The FanWing experimental aircraft opens up a new area of aerodynamics

Via fanwing

Designs to establish a means of integral lift and thrust using a horizontal-axis wing rotor are recorded back as far as the late 19th century. Some of the experiments started to take off but did not sustain flight. The FanWing new blown-wing solution offers both basic proof of concept and a steady trajectory of improved and controlled flight performance.

The aircraft has a cross-flow fan along the span of each wing. The fan pulls the air in at the front and then expels  it over the wing’s trailing edge. In transferring the work of the engine to the rotor, which spans the whole wing, the FanWing accelerates a large volume of air and achieves unusually high lift-efficiency.
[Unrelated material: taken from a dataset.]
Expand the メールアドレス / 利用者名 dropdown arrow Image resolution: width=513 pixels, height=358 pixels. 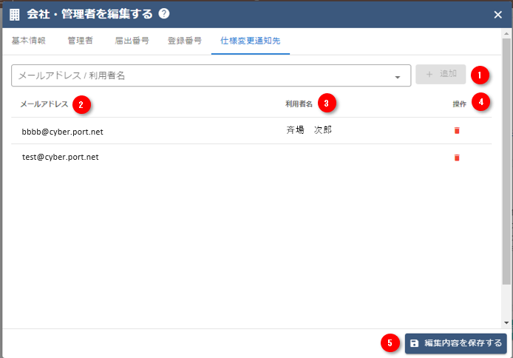[397, 76]
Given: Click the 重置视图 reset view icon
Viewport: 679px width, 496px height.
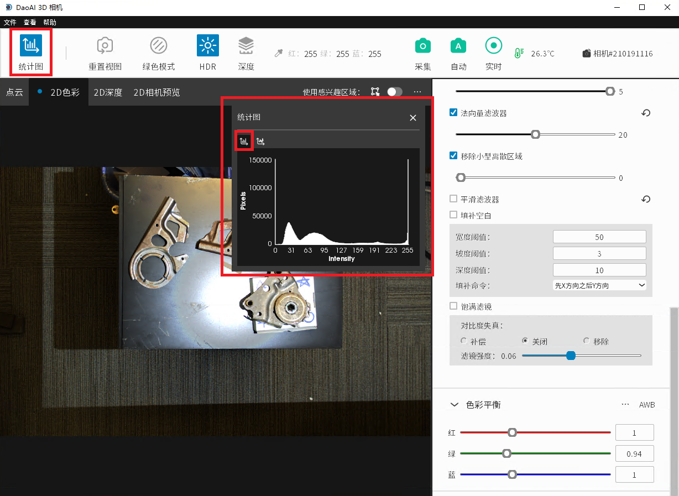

The FanWing showed proof of concept in the form of actual flights before theoretical validation, academic research or explanation. The FanWing is an invention by trial and error and though certainly employing a methodology with good precedent in the history of innovation it is in no way within the normal paradigm of academic and conventional aircraft development. There is nevertheless a steady accumulation of tests and supporting documentation.
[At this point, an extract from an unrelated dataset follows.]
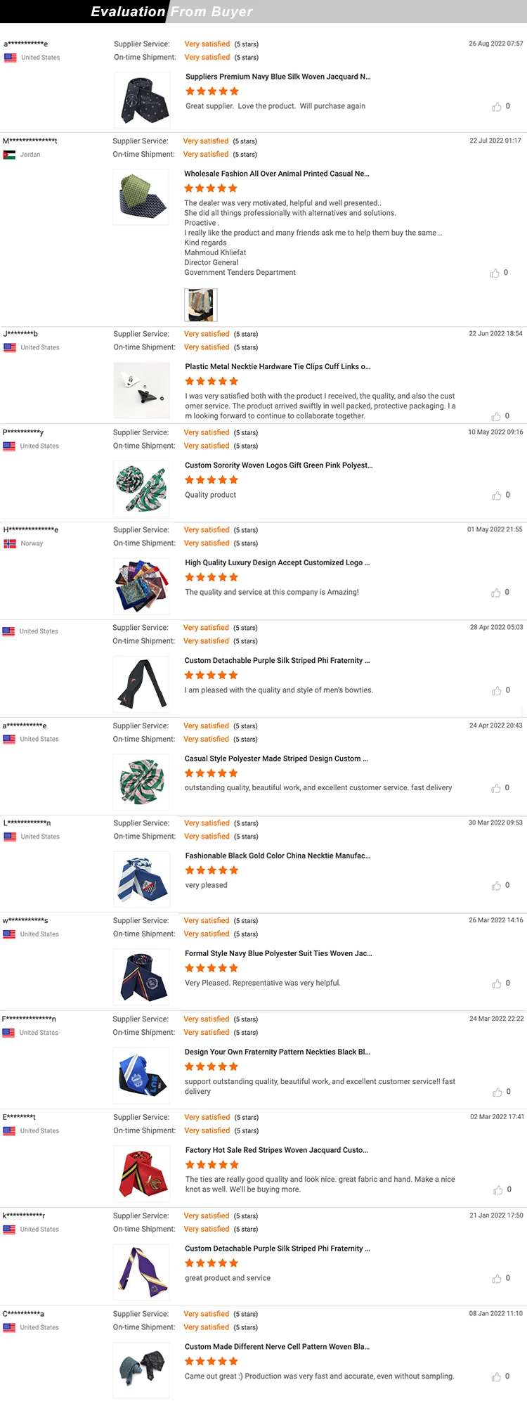Screen dimensions: 527x1406
Task: Open Plastic Metal Necktie Hardware Tie Clips link
Action: coord(278,366)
Documented efficiencies for the first prototypes were found to be in the order of 20 grams of lift per watt of input power indicating an initial lift of 1 –1 ½ tons of weight in the air with 100 hp.  These results are supported so far by test flights where the largest  prototype model flew on repeated tests with almost instant take-off and  with a 20kg take-off weight.

In 2007 flight tests the STOL UAV surveillance prototype showed unusually short take-off ability, leaving the ground after a 1 m roll without payload and 3m on lower power (see video on this website and Flight Magazine online archives).  It is estimated that at maximum weight (12 kg) the small surveillance aircraft could leave the ground in three lengths. The new prototype was developed as an urban surveillance UAV.  The aircraft flies slowly and will be able to manoeuvre urban ‘canyons’ with take-off independent of a catapult. The efficiency of the aircraft indicates that it will have an autonomy of close to 80 minutes with a 2 kg payload under electric power.  The short-take-off capabilities make the application useful for operations originating from a  rooftop or short section of road. The aircraft will be simple to dismantle and assemble for simple transport and deployment.